Le premier ouvrage de Dave Eggers s'appelait Une oeuvre déchirante d'un génie renversant et ce titre contenait ce qui fait le talent et les limites de cet auteur américain : ego surdimensionné, écriture effectivement brillante et bouleversante, abus pénible d'ironie post-moderne.Dans ce premier opus, Eggers racontait la vie d'un jeune homme à qui incombe la charge de son petit frère à la mort de ses parents. Toute en retenue émotionnelle, Une oeuvre déchirante était un livre d'amour, et pas seulement fraternel : il s'agissait aussi de ce besoin d'amour insensé que cherche à combler toute une génération dans la production artistique tous azimut ou les castings de télé-réalité -; la tentative du narrateur de participer à The real world donnait d'ailleurs quelques unes des pages les plus drôles du roman. Les possibilités d'identification et un sens aigu de l'air du temps catapultèrent le bonhomme en tête du hit-parade des auteurs les plus choyés par la presse intello : en fondant la revue Mc Sweeney's et une maison d'édition dans la foulée de ce premier succès, Eggers devint le porte-étendard des trentenaires qui ne pratiquent plus l'ironie qu'avec mélancolie. Il y a chez cet homme quelque chose de JD Salinger et je vous jure que c'est vrai.

 

Avec "Pourquoi nous avons faim" , Eggers s'essaie à la nouvelle qu'il connait bien en tant qu'éditeur : (il a publié Jonathan Lettem, Rick Moody, Joyce Carol Oates ou TC Boyle.) Il y est on s'en doute, aussi agaçant qu'à l'accoutumée : une nouvelle intitulée "il y a certaines choses qu'il devrait garder pour lui" est composée de six pages vides....Il y est aussi question d'un homme qui veut monter trois murs avant que sa femme ne rentre.
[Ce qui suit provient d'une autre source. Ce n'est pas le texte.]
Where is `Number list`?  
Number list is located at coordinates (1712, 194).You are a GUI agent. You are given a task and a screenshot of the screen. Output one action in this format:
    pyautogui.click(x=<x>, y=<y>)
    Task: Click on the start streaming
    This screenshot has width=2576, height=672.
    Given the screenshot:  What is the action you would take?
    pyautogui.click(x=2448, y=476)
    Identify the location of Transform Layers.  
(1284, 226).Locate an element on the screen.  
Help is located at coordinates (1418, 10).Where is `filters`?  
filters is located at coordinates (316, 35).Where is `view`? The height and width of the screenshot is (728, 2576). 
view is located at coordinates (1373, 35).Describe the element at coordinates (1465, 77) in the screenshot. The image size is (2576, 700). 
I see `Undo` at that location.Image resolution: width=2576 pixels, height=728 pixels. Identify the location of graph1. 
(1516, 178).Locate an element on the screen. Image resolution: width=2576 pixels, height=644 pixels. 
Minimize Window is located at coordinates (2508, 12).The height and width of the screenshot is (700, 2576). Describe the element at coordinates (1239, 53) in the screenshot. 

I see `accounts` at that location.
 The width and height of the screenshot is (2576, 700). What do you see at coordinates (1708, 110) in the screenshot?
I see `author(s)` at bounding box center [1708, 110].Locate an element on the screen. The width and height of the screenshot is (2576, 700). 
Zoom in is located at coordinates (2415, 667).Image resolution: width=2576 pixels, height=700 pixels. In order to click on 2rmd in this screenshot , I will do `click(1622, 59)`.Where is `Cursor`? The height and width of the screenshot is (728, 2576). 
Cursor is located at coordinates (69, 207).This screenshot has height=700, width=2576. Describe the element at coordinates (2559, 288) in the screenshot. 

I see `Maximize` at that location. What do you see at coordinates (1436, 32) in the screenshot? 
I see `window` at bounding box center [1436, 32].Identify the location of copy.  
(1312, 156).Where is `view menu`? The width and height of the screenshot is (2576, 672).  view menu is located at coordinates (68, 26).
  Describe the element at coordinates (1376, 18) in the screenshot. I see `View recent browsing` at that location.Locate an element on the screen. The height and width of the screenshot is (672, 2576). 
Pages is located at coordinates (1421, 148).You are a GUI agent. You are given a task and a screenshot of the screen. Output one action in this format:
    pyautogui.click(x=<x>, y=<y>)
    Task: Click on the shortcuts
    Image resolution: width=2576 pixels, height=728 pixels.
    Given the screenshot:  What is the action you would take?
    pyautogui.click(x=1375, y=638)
On y parle de la solitude et de la difficulté à éprouver des sentiments vrais. S'il échappe à tout pathos, le livre tourne parfois à la pénible démonstration de création littéraire -; Eggers anime des cours de creative writing à destination d'adolescents en difficulté en même temps qu'il aide des réfugiés politiques, également par l'écriture.Pire : avec ses histoires qui ne racontent pas grand-chose et son accumulation de détails, Eggers ne pourrait être qu'un Philippe Delerm made in San Francisco. Sauf que comme tout bon cours de creative writing, pourquoi nous avons faim trouve son intérêt dans tout ce qui n'y est pas dit, dans cette intervalle qui sépare les têtes à claques surdoués des tacherons pontifiants : le talent.

 

Ca ne tient pas à grand-chose, mais il faut savoir écrire en quatre feuillets l'étrange mélange de plaisir et d'angoisse d'une mère attendant le retour de son fils adolescent; ou réussir, en racontant l'histoire de deux vieux amis qui font l'amour pour la première fois, des phrases aussi bêtasses que celles-ci : "Sommes nous contraints -; peut-être la réponse est-elle oui -; d'accepter tout choix qui ne blessera personne ? On utilise le terme blessé en parlant de ce genre de choses, parce que, lorsque ça se passe mal, on a l'impression d'être frappé au sternum par un énorme animal qui a parcouru des kilomètres uniquement dans ce but". Si les trois lignes précédentes vous laissent de marbre, oubliez cette notule et passez à autre chose.